GIGANTE

Baixinho, tampinha, nanico, meia dose, chaveirinho, goleiro de pebolim, pintor de rodapé, piloto de autorama, caçador de lagartixa, amostra grátis, salva-vidas de aquário, maquinista de ferrorama .
Ouviu isso a vida inteira. Às vezes ria. Depois chorava de raiva. Mas aguentou calado. Os anos se passaram, subiu na vida. Era pequeno, mas importante. Estudou, deu duro, trabalhou feito um burro (ops, um burrinho), foi duro com os amigos (poucos), fez inimigos (muitos) e hoje sabia que era invejado.
Apesar do metro e meio de altura.
E, mais que invejado, respeitado.
Por isso estava orgulhoso de ter sido convidado para a cerimônia de assinatura do contrato da firma em que trabalhava com aquela multinacional poderosa, distante, fria e exigente. Contrato que tinha redigido, modificado, corrigido, linha por linha, palavra por palavra, vírgula por vírgula. Um triunfo que atingia, naquele momento, seu auge.
- Com a palavra, agora, o dr. Gilmar Pereira, diretor-presidente da Pereira Edificações. Palmas merecidas.
Os fotógrafos e cinegrafistas se atropelaram na busca do melhor ângulo.
- Senhoras e senhores, é com muita satisfação que recebo cada um de vocês nesta humilde casa para anunciar que fechamos o contrato para a construção do maior empreendimento imobiliário de nossa cidade, com nada mais nada menos que a Empire Investments. Todos os detalhes do negócio serão dados posteriormente pelo nosso diretor-financeiro, o dr. José Ribeiro. Quero também, neste momento, agradecer ao nosso diretor-jurídico, o dr. Bráulio Gimenez, que empreendeu uma tarefa hercúlea, à altura de seu enorme, imenso, gigantesco talento...
O que se seguiu depois teve várias versões. Mas ficou mesmo a que saiu no Jornal de Notícias: "A determinada altura do discurso do diretor-presidente da empresa, justamente na parte em que era elogiado pelo seu 'enorme, imenso, gigantesco talento', o diretor-jurídico, dr. Bráulio Gimenez, começou a xingar o seu patrão, entre outros palavrões impublicáveis, com gritos de 'filho da p..., gigante é a mãe', antes de agredí-lo com chutes e socos e ser, finalmente, contido e dominado pelos seguranças."

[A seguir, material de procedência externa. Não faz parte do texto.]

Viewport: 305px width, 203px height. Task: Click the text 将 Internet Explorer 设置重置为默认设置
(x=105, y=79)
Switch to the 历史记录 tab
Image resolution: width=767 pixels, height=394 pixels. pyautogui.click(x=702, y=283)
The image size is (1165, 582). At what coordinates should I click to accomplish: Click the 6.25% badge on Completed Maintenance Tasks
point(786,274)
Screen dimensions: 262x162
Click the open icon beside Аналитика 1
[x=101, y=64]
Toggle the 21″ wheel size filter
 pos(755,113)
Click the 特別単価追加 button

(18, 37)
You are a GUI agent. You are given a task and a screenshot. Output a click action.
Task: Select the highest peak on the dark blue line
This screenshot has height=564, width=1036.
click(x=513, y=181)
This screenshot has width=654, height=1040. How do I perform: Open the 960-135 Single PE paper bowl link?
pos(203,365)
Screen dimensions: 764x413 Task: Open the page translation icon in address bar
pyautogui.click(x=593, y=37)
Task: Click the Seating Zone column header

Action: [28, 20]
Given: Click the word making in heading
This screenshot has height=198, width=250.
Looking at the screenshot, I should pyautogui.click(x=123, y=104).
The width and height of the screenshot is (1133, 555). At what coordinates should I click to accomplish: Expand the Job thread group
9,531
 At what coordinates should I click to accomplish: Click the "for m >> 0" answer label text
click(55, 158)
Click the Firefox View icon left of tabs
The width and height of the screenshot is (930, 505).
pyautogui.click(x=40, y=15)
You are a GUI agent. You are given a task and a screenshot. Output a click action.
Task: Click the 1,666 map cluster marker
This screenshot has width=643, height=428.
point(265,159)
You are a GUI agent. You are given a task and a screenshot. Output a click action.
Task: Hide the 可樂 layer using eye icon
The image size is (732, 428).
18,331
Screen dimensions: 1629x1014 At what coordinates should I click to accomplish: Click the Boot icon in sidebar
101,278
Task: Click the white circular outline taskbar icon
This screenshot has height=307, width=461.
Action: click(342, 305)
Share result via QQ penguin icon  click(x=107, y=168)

O estilo pode ser ruim, mas a descrição foi fiel aos fatos.
O jornal fez ainda a ressalva de que o dr. Bráulio Gimenez, justamente devido aos meses de trabalho exaustivo que tivera para concluir o contrato com a Empire Investments, havia sido vítima de um colapso nervoso.
Informou também que ele estava tomando uma medicação muito forte, "capaz de reações imprevistas se adicionada a bebidas alcoólicas", como explicou seu médico particular, o dr. Bento José Dias.
E testemunhas juram que viram o dr. Bráulio Gimenez pedir pelo menos três doses de uísque no coquetel que antecedeu o discurso do patrão.
"E doses duplas, que derrubariam até um homem de tamanho normal", disse um dos convidados ao repórter do Jornal de Notícias.